Pursuant to Section 13 or 15(d) of the
Securities Exchange Act of 1934

                    September 14 , 2006                 
Date of Report (Date of earliest event reported)

                       The Hershey Company                    
(Exact name of registrant as specified in its charter)

                               Delaware                              
(State or other jurisdiction of incorporation)

                    1-183                    
                   23-0691590                    
(Commission File Number)
(IRS Employer Identification No.)

  100 Crystal A Drive, Hershey, Pennsylvania 17033  
(Address of Principal Executive Offices) (Zip Code)
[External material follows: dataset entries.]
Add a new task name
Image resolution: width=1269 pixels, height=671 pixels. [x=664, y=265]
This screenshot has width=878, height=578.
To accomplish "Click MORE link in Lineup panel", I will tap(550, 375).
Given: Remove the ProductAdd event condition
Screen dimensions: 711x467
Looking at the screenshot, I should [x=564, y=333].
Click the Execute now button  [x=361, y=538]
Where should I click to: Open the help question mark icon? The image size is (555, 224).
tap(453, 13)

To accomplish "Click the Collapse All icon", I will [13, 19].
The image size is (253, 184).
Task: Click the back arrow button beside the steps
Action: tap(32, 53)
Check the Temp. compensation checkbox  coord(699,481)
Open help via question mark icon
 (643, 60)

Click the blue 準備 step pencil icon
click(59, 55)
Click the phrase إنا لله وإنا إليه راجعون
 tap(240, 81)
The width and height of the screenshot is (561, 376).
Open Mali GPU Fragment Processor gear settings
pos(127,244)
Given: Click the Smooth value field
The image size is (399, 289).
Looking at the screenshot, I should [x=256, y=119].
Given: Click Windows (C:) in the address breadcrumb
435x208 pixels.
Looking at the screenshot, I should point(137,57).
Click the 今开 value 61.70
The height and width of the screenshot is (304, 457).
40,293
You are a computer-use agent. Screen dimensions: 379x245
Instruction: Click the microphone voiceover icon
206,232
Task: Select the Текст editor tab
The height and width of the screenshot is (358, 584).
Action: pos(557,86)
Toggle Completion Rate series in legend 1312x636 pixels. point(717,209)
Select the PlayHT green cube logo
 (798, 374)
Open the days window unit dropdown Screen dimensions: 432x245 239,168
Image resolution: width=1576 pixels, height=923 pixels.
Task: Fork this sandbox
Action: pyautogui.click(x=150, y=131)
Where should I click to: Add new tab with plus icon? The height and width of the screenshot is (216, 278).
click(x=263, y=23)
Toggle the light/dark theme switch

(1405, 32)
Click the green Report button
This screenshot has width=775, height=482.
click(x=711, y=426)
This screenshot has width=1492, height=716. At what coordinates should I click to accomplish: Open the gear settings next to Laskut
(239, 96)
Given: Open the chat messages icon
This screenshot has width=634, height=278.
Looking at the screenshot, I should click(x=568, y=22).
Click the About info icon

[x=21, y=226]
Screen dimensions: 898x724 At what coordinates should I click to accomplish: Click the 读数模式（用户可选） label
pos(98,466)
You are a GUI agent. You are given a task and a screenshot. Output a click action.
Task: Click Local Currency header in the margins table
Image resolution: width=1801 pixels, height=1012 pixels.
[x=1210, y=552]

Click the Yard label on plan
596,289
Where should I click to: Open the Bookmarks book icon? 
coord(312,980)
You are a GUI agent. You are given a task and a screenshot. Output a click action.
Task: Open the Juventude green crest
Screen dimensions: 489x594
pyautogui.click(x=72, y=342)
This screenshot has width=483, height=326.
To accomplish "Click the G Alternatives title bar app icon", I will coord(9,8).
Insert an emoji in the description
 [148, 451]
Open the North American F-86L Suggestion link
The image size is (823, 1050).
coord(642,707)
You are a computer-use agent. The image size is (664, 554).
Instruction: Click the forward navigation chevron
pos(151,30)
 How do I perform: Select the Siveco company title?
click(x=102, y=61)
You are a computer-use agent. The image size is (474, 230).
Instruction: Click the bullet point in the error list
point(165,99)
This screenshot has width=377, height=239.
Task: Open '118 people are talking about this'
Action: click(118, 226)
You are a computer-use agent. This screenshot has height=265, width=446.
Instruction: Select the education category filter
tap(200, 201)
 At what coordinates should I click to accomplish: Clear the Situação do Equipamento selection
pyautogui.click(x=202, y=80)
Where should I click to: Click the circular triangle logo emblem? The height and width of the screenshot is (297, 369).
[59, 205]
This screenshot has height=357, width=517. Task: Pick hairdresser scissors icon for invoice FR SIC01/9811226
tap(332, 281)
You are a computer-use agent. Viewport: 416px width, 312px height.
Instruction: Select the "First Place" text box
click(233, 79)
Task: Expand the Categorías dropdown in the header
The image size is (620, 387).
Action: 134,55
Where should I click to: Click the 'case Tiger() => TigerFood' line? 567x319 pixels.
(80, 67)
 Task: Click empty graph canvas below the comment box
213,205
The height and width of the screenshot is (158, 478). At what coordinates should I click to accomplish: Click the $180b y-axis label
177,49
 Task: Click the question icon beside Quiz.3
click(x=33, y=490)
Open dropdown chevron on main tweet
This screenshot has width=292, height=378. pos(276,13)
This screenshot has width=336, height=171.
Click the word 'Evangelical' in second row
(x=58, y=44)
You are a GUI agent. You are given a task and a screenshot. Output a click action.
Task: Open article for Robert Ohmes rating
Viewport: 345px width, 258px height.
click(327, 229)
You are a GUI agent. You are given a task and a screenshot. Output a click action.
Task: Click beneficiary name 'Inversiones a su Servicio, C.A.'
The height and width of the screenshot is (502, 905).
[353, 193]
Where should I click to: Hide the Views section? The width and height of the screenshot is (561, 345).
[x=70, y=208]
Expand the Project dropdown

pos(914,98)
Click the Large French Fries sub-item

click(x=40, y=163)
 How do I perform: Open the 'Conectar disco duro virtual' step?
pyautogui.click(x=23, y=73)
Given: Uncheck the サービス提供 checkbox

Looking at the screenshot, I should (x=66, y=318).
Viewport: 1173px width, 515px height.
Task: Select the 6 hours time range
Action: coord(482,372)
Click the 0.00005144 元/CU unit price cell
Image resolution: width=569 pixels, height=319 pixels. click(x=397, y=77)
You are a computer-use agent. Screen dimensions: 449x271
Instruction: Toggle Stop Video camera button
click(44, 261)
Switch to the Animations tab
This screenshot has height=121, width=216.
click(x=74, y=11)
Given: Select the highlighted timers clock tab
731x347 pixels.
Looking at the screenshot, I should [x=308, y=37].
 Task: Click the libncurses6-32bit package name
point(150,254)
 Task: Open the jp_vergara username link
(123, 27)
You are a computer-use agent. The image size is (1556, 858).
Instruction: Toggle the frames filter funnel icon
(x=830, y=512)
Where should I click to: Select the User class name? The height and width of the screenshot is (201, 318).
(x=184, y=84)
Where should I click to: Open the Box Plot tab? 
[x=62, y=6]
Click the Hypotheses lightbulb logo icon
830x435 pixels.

Registrant's telephone number, including area code: (717) 534-4200

Check the appropriate box below if the Form 8-K filing is intended to simultaneously satisfy the filing obligation of the registrant under any of the following provisions:

[ ]
Written communications pursuant to Rule 425 under the Securities Act (17 CFR 230.425)
 
[ ]
 
Soliciting material pursuant to Rule 14a-12 under the Exchange Act (17 CFR 240.14a-12)
 
[ ]
 
Pre-commencement communications pursuant to Rule 14d-2(b) under the Exchange Act (17 CFR 240.14d-2(b))
 
[ ]
 
Pre-commencement communications pursuant to Rule 13e-4(c) under the Exchange Act (17 CFR 240.13e-4(c))


Page 1 of 4 Pages
Exhibit Index - Page 4



INFORMATION TO BE INCLUDED IN REPORT

Item 1.01
Entry Into a Material Definitive Agreement

On March 15, 2006, The Hershey Company (the “Company”) filed a Current Report on Form 8-K (the “March 15, 2006 Form 8-K”) announcing that it had entered into a short - term credit agreement (the “Short -Term Credit Agreement”) with the banks, financial institutions and other institutional lenders listed on the signature pages thereof (collectively the “New Facility Lenders”), Citibank, N.A., as administrative agent for the New Facility Lenders, Bank of America, N.A., as syndication agent, UBS Loan Finance LLC, as documentation agent, and Citigroup Global Markets Inc. and Banc of America Securities LLC, as joint lead arrangers and joint book managers. The Short -Term Credit Agreement established an unsecured revolving credit facility under which the Company could borrow up to $400 million. The Short -Term Credit Agreement was filed as Exhibit 10.1 to the March 15, 2006 Form 8-K and is incorporated herein by reference. The term of the Short -Term Credit Agreement is scheduled to expire on September 15, 2006.

On September 14, 2006, the Company entered into a Letter Amendment with the New Facility Lenders and Citibank, N.A., as agent for the New Facility Lenders (the “Letter Amendment”). The Letter Amendment amends the Short -Term Credit Facility to: (1) extend the term of the Short -Term Credit Facility through and including December 1, 2006, and (2) reduce the total credit limit available under the Short -Term Credit Facility from $400 million to $200 million. All of the other terms and conditions of the Short -Term Credit Facility remain the same. A copy of the Letter Amendment is attached hereto as Exhibit 10.1 and is incorporated herein by reference.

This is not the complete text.